My colleague S barged into my cabin with an interesting problem in hand. S was working on a data migration project for a huge Insurance firm. The migration consists export of data from a legacy system and importing it back into a new system.

In the export process, the rows that qualify to be exported is found by running a fairly complex query. The query has around 12 joins. This query filters rows from the legacy database that are worthy to be imported into the new system.

The Customer expects certain data in the legacy to be available in the new system. But for reason, the query does not filter it and hence is not available in the new system. The Customer is surprised at this and my colleague S has to do some fact finding to explain why ( and where in the 12-way join) the data got missed out.

This fact finding turned out to be tedious exercise. S has a way to solve this. Write a diagnostic query, which is same as the 12-way join but split into, say 12 different queries. At each stage, the output is analyzed for the data of interest. The diagnostic program prints out the query at which the output did not contain the data in question.

The question put to me was if there can be any improvements to this approach. Because this involved quite a lot of queries, S was a little concerned about performance.

We thought for a while and we came up with a minor enhancement that would possibly speed up things a bit.

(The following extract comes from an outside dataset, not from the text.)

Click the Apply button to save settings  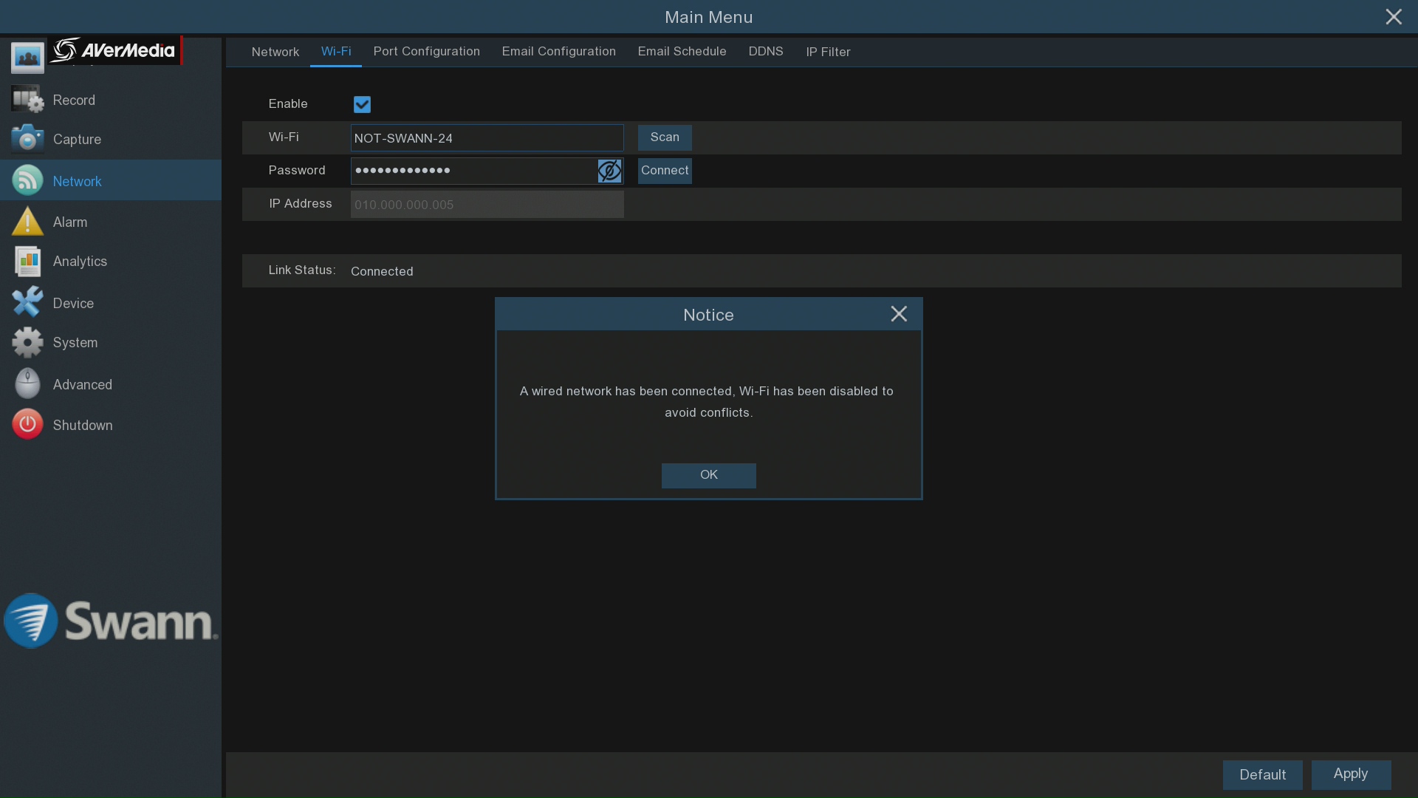[x=1351, y=774]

Let the queries be Q1, Q2, … Qn. The current approach is

Fire Q1 -> Examine output ->
If data available -> Fire Q2 … and so on.
Else printDiagnostics and exit.

A little thought suggests that, If the output of, say , Q6 does not contain the data, then we need look below Q6 ie., Queries Q1 thru Q5. Again, if we fire Q3 next and observe that the data is available in the output, then the “search” for the Query narrows down to Q4-> Q6.

This is nothing more than the “divide-and-conquer” approach used in search/sort.

Start from the middle and based on whether data is available in the output, choose which half to investigate.

This solution gives us the confidence that we indeed fire lesser number of queries than the earlier approach.